By Patria-Kaye Aarons

Jamaica appears to be well on its way to decriminalising marijuana. Those in opposition to the move insist that decriminalisation is bad news for both health and society. Similar to their position on condom distribution in schools, they believe that making the commodity readily available will induce, dare I say seduce, trial. I ask myself: Without the fear of lock-up, if weed is available to me, will I light up?

First, if I do, that would be a huge stretch and far out of character for me. In 32 years, I have never smoked a cigarette, let alone a spliff. At 12, I lit a piece of folder paper, hell-bent on smoking it and I held that paper trying to convince myself to take one draw until it burnt me.

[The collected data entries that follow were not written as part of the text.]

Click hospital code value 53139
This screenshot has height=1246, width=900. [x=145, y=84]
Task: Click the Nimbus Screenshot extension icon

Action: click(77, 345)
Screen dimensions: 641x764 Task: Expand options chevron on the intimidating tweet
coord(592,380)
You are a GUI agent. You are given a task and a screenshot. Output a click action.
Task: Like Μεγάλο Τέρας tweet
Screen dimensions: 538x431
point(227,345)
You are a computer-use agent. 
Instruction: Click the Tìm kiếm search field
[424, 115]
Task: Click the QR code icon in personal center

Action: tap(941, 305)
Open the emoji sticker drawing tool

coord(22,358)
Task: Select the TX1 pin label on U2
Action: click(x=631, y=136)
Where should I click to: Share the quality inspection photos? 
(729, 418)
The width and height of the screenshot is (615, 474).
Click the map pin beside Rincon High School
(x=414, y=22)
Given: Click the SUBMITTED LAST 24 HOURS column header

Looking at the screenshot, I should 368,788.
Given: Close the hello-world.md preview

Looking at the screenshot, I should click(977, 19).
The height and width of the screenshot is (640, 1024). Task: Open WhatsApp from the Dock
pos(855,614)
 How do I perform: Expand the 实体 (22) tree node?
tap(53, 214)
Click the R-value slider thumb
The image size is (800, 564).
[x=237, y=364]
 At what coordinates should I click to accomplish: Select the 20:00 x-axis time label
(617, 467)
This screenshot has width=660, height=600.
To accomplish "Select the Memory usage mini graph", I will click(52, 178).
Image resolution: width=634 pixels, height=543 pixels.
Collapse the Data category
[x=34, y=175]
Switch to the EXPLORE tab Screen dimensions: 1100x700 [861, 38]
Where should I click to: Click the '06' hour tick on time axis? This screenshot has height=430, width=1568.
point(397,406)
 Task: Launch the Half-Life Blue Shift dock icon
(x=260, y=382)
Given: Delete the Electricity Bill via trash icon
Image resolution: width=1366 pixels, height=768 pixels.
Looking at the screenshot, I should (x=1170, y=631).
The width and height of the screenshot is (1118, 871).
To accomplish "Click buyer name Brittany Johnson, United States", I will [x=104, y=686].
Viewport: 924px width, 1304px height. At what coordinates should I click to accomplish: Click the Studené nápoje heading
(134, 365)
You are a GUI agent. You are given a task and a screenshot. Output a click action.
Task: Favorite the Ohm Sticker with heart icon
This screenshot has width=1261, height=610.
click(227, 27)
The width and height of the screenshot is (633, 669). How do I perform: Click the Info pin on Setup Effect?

However, I've always considered smoking weed as something you just have to do once. I'm contemplating adding it to my bucket list. World presidents have allegedly smoked a doobie in their experimental college years; Olympic athletes have risked their entire careers for a 'one draw'; the catalogue of music paying homage to the plant is extensive; unofficially, it's part of the reason tourists come to Jamaica and feel all right; and Rastafarians have made it a holy sacrament. That makes me more than a little curious.

Truth is, I probably am going to smoke it one day. I am truly seduced by the mysticism surrounding weed. So many people I know have recounted to me the funniest of stories that transpired all when they were marijuana induced. If I indulge, I hope I'm one of those persons who smokes weed and it makes me laugh. A lot. I already find life deliriously amusing, so this should be fun.

Many a musician has penned timeless lyrics under the influence. Perhaps weed will elevate me to lofty heights and my article that week will be filled with the mysticisms of life.

But then real reservations cross my mind, and they outweigh my curiosity and spirit of adventure.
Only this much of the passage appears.